Some of planet Earth’s longest living inhabitants are the focus of a major new exhibition and website brought to life by Cambridge University’s Museum of Zoology.

To make a collection as big as ours properly available and accessible to the researchers and the general public, we had to design a new website to go with the exhibition – so people can really see the depth of our amazing collection.

Roz Wade

Clams, oysters, mussels and scallops all belong to the Bivalvia, a group of more than 8000 species of the Phylum Mollusca. Bivalves have a long geological history, with fossils dating back to the Late Cambrian period, some 500 million years ago or more.

They are found in freshwater and marine environments around the world.

The Museum was last year awarded money from the Museums Libraries and Archives Council Designation Development Fund to catalogue its collection of Bivalve Molluscs and photograph the type specimens to make this collection of over 12,000 specimens accessible.

They have launched a new website (see link) dedicated to this class of molluscs, and a new display about bivalve molluscs can be found in the upper gallery of the museum.

Roz Wade, Events and Outreach officer at the Museum, said: “We have a huge collection of more than one and a half million specimens in the Zoology Department, but obviously we can only have so many on show at any one time. To make a collection as big as ours properly available and accessible to the researchers and the general public, we had to design a new website to go with the exhibition – so people can really see the depth of our amazing collection.”

The shells of bivalve molluscs are commonly found on beaches around the UK and include scallops, cockles, razor shells etc.

Bivalves are also important parts of marine and freshwater ecosystems around the world. The new display and website show the different lifestyles of bivalve molluscs, but also presents information for a general audience on conservation issues. Freshwater mussels are some of the most threatened animals in the world, with over 300 species of North American Freshwater Mussel threatened with extinction, and 37 species already presumed extinct.
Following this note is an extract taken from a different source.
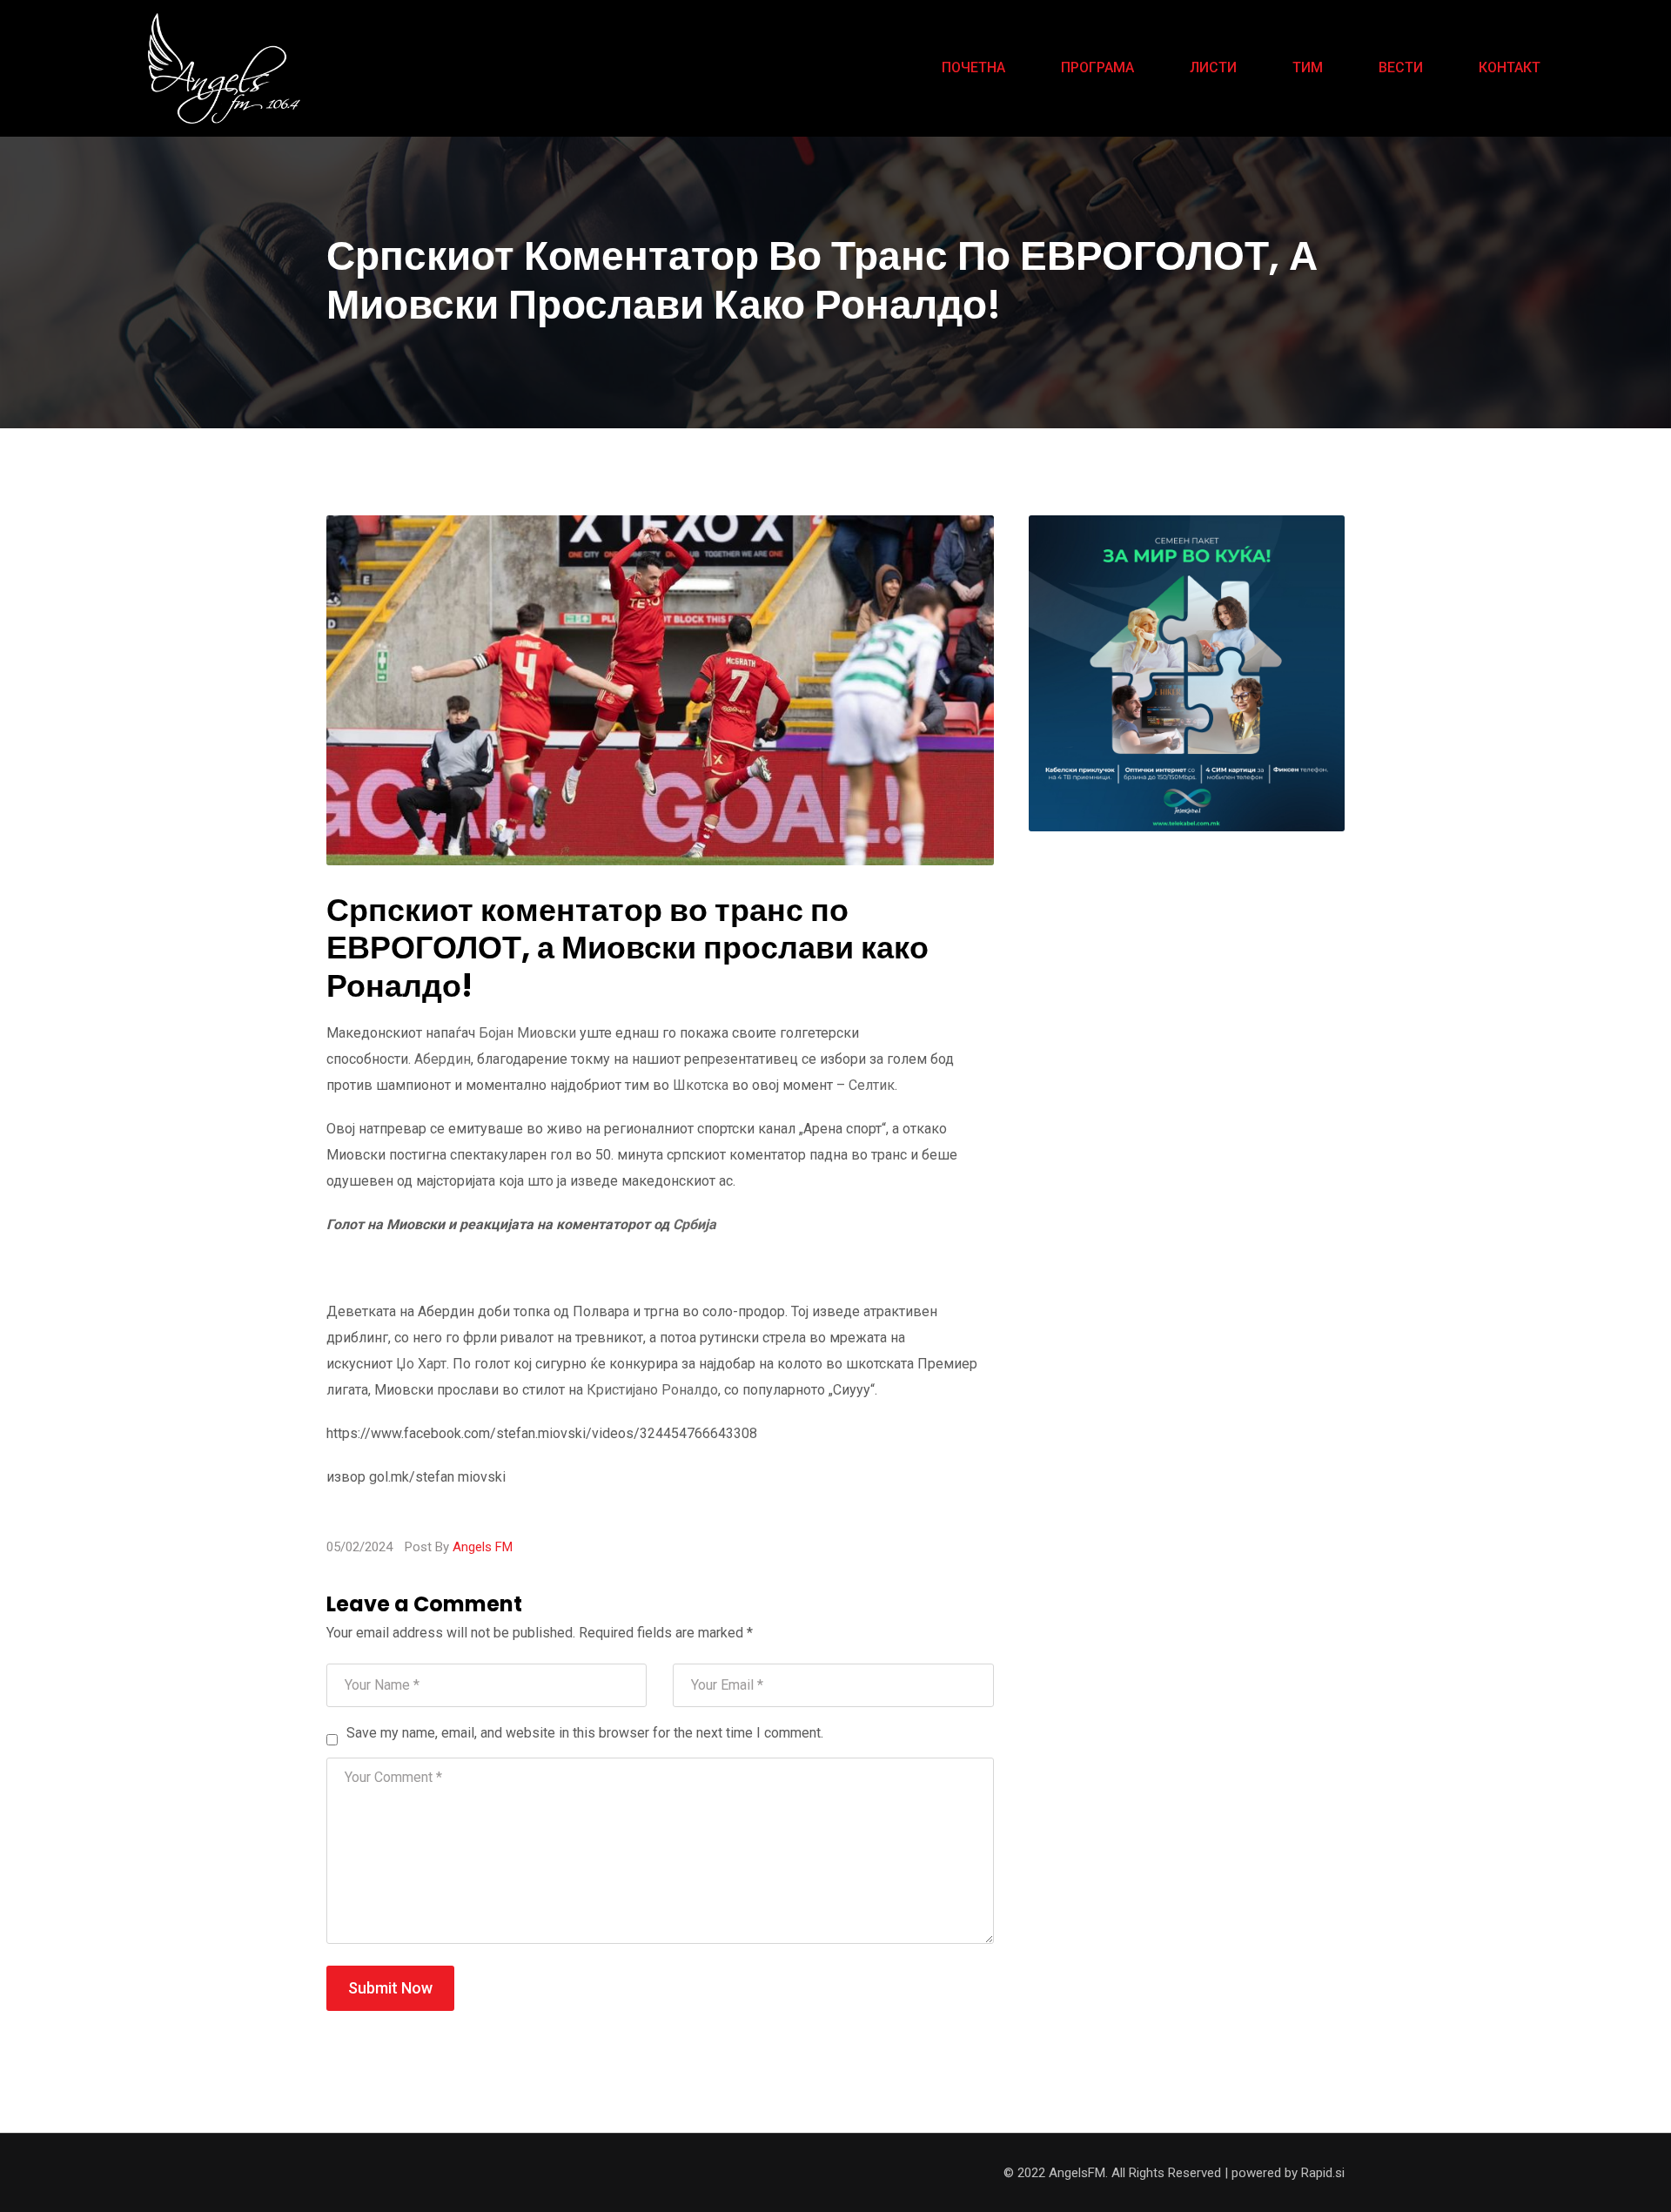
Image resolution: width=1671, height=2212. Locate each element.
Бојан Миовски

The University Museum of Zoology has a large collection of shells from around the world, only a fraction of which can be displayed in the galleries.

In this collection are about 200 type specimens. These are the specimens that were originally used to define particular species. The collection also contains a number of important specimens of historical interest, including several that have been figured in well known books on Conchology.

Further information about the significance of the mollusc collections of the Museum of Zoology can be found on the website (http://www.museum.zoo.cam.ac.uk/bivalve.molluscs/)

The mollusc collection as a whole (including Gastropods) contains up to 100,000 specimen lots and is generally thought to be the largest in Britain after those in the three national museums in London, Cardiff and Edinburgh. Most of the specimens were collected towards the end of the last century, the earliest molluscan accession being made in 1819.

The bulk of the mollusc collection was amassed by Robert MacAndrew, who bequeathed it, along with a valuable library, to the University in 1873. The MacAndrew Collection, which contains over 2,000 genera and nearly 16,000 species, was assembled from a variety of sources. Much of it he collected himself on various dredging trips in the N.E. Atlantic, Mediterranean and Gulf of Suez.